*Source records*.
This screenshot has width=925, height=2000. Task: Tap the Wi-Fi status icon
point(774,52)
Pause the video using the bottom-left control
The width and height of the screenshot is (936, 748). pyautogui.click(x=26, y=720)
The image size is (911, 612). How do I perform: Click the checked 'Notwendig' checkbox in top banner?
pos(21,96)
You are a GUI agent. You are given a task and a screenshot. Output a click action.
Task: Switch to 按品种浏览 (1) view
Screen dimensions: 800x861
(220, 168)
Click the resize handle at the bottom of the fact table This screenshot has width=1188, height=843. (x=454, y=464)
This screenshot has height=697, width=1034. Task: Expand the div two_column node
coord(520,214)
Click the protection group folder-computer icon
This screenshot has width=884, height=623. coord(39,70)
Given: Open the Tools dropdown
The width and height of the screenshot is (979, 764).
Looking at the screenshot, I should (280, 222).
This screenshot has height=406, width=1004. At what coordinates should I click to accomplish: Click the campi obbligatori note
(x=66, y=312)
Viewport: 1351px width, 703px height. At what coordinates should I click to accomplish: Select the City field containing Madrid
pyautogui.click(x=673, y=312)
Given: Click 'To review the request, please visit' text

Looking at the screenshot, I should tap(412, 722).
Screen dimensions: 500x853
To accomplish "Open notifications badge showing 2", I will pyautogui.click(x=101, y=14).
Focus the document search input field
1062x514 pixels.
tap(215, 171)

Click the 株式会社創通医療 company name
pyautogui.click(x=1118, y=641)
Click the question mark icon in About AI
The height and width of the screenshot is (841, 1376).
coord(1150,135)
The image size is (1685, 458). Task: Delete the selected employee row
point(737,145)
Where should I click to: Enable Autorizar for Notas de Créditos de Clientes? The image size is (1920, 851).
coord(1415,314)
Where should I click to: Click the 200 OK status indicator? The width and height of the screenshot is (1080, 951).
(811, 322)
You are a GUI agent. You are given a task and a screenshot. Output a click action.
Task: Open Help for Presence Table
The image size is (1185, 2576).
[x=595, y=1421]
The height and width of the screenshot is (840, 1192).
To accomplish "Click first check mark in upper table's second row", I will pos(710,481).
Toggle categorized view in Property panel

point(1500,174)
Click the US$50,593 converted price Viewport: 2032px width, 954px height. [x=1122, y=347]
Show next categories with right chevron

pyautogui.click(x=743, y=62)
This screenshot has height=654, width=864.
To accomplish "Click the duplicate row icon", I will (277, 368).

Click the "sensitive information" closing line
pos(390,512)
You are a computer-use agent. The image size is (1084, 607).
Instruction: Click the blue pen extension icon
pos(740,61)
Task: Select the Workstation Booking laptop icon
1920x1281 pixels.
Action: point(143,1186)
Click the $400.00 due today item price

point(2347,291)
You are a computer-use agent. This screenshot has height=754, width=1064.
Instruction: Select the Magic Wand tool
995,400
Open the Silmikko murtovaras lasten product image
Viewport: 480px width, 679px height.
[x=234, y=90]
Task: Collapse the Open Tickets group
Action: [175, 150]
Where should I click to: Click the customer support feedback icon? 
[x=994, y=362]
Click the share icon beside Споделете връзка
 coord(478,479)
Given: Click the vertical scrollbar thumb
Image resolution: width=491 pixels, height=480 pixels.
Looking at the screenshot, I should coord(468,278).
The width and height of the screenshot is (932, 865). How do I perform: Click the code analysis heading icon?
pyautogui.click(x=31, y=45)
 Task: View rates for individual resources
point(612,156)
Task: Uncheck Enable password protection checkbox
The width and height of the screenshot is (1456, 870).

*REQUIRED WORK*.
What is needed is an exact printout of every line from the one with "Open the Silmikko" through the end of the data, including both, and nothing more.

*ANSWER TO THE EXERCISE*.
Open the Silmikko murtovaras lasten product image
Viewport: 480px width, 679px height.
[x=234, y=90]
Task: Collapse the Open Tickets group
Action: [175, 150]
Where should I click to: Click the customer support feedback icon? 
[x=994, y=362]
Click the share icon beside Споделете връзка
 coord(478,479)
Given: Click the vertical scrollbar thumb
Image resolution: width=491 pixels, height=480 pixels.
Looking at the screenshot, I should coord(468,278).
The width and height of the screenshot is (932, 865). How do I perform: Click the code analysis heading icon?
pyautogui.click(x=31, y=45)
 Task: View rates for individual resources
point(612,156)
Task: Uncheck Enable password protection checkbox
The width and height of the screenshot is (1456, 870).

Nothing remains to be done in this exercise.